-
lance.LanceDataset.join_asof(self, right_dataset, on, by, tolerance, right_on=
None
, right_by=None
) Perform an asof join between this dataset and another one.
This is similar to a left-join except that we match on nearest key rather than equal keys. Both datasets must be sorted by the key. This type of join is most useful for time series data that are not perfectly aligned.
Optionally match on equivalent keys with “by” before searching with “on”.
Result of the join will be a new Dataset, where further operations can be applied.
- Parameters:
- right_dataset : dataset¶
The dataset to join to the current one, acting as the right dataset in the join operation.
- on : str¶
The column from current dataset that should be used as the “on” key of the join operation left side.
An inexact match is used on the “on” key, i.e. a row is considered a match if and only if left_on - tolerance <= right_on <= left_on.
The input table must be sorted by the “on” key. Must be a single field of a common type.
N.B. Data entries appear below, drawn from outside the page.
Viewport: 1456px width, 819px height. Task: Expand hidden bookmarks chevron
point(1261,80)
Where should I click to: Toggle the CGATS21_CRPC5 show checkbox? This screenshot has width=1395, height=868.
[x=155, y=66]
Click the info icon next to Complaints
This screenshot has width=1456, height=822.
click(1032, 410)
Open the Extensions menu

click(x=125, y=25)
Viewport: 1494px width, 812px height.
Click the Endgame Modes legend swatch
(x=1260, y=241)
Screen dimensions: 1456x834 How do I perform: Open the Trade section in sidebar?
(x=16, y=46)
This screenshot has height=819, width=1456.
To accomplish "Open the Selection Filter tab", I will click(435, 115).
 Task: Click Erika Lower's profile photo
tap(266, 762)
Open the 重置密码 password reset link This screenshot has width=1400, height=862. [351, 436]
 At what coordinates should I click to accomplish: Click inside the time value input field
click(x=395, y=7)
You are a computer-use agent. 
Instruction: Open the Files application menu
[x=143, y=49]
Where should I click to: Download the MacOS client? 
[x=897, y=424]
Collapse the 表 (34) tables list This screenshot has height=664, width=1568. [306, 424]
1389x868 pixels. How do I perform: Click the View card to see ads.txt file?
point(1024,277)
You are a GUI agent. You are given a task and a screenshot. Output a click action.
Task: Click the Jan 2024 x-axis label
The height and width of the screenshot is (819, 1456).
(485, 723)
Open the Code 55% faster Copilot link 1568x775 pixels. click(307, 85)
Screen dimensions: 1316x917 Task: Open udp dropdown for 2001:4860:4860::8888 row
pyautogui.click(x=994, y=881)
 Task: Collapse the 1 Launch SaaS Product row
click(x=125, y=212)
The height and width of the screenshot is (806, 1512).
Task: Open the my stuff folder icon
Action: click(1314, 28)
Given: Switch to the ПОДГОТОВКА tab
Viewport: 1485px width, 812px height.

Currently, the “on” key must be an integer, date, or timestamp type.
- by : str or list[str]¶
The columns from current dataset that should be used as the keys of the join operation left side. The join operation is then done only for the matches in these columns.
- tolerance : int¶
The tolerance for inexact “on” key matching. A right row is considered a match with the left row right.on - left.on <= tolerance. The tolerance may be:
negative, in which case a past-as-of-join occurs;
or positive, in which case a future-as-of-join occurs;
or zero, in which case an exact-as-of-join occurs.
The tolerance is interpreted in the same units as the “on” key.
- right_on : str or list[str], default None¶
The columns from the right_dataset that should be used as the on key on the join operation right side. When
None
use the same key name as the left dataset.- right_by : str or list[str], default None¶
The columns from the right_dataset that should be used as by keys on the join operation right side. When
None
use the same key names as the left dataset.
- Return type:
InMemoryDataset